FJP, this is why the case has so roiled the Islamic financing markets. It is NOT normally the case (or hasn't been) that there is "always uncertainty lurking in the background," as no issuer has been so bold as to try to subvert international consensus on basic structures like mudaraba. If the Sharjah court accepts this machination--as sometimes has been the case in the West in high-profile shock cases before English, American, and other courts going rogue on various issues (yes, I mean you, Rubin!)--I would hope the markets would shake if off as an isolated incident, but we just can't know how deep the rot will be if it goes the other way. Obviously, it will be better if the Sharjah court puts Dana Gas in its place, and the rule of (Islamic) law is confirmed.
stella, I hope you realize how shockingly ignorant your comment is.

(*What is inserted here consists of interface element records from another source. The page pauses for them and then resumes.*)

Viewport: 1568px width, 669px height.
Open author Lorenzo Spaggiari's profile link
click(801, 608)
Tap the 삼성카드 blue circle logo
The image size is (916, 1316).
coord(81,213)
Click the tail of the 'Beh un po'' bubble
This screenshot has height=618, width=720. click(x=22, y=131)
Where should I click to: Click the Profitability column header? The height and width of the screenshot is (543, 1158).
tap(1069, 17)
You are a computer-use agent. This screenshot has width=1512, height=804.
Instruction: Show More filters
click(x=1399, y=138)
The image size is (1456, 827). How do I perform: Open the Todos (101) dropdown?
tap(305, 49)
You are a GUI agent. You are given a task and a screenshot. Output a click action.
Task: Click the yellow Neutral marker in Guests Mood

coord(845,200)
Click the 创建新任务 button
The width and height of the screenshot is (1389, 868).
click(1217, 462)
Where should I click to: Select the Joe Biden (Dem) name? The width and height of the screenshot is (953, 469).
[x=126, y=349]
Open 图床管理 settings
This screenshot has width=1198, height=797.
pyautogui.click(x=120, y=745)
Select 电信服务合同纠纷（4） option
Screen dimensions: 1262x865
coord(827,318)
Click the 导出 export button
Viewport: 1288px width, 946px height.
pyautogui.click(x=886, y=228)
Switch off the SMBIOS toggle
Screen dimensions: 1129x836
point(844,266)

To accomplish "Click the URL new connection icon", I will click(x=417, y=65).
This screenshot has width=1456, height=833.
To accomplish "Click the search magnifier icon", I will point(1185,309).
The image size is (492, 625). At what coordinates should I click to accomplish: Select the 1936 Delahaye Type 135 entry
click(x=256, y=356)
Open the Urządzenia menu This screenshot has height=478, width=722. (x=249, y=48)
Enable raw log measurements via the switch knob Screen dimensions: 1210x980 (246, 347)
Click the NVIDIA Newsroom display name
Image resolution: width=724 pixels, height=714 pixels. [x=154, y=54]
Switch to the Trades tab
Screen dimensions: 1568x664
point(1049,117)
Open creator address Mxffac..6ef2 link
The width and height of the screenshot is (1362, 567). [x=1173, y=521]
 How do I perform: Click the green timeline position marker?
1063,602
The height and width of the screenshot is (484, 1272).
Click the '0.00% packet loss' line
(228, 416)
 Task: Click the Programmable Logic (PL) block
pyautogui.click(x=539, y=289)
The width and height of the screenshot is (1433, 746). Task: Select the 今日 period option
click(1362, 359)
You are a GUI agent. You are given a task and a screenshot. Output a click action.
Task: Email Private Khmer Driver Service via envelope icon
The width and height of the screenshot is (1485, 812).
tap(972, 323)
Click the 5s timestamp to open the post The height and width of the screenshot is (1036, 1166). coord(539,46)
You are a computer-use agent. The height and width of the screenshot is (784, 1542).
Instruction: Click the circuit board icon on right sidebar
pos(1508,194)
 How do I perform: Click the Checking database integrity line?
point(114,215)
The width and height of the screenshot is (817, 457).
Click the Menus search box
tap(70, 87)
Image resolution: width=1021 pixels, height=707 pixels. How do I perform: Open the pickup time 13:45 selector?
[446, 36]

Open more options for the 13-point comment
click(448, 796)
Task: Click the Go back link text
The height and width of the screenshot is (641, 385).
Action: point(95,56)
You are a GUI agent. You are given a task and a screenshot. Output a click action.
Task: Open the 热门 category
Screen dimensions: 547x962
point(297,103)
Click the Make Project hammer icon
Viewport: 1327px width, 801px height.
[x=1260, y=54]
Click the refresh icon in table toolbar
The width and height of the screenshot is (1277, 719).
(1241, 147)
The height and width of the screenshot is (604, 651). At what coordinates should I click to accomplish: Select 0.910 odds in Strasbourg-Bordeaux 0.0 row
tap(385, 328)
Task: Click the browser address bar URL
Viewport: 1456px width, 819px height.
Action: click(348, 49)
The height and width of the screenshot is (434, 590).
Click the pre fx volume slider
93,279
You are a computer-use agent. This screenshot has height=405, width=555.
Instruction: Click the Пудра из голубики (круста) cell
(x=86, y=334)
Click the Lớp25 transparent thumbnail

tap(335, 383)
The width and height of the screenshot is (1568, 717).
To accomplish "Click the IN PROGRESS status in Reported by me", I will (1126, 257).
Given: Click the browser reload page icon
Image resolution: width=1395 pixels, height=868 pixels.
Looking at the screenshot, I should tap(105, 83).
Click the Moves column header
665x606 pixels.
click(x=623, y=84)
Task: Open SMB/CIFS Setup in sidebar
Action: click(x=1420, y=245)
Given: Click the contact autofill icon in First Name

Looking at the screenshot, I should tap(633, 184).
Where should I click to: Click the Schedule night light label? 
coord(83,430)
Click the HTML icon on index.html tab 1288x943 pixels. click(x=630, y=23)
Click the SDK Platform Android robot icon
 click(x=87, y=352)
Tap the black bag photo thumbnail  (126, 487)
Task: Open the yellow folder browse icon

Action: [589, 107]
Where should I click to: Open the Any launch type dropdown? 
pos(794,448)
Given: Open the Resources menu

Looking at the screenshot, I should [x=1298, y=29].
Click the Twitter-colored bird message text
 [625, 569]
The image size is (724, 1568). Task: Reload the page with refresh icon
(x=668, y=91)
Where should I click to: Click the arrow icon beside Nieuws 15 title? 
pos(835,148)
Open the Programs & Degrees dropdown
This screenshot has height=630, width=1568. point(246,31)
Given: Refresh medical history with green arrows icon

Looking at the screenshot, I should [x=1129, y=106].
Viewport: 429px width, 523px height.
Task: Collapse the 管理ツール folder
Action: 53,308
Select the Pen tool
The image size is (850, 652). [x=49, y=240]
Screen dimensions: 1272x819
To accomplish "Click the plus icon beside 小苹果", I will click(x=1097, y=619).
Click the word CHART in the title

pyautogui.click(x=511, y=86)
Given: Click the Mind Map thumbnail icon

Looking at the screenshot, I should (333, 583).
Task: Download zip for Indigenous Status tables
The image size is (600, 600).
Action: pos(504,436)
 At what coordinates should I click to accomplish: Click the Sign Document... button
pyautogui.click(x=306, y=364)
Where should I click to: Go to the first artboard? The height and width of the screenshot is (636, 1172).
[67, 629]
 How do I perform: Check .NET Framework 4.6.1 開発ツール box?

I considered deleting it, but I thought it better to post a sensitive response. First, Muslims as a group are among the most generous people in the world, with two distinct Islamic mandates to give alms to the poor (obligatory zakat and highly encouraged sadaqa). Second, judging hundreds of millions of Muslims by the actions of one venal multinational business conglomerate is just stunningly short-sighted. I would think you would resist being judged by the actions of Goldman Sachs, Enron, etc., etc. Not all Americans and not all Christians behave as the leaders of these companies did, and the same is clearly true of Muslims and Dana Gas. Sheesh!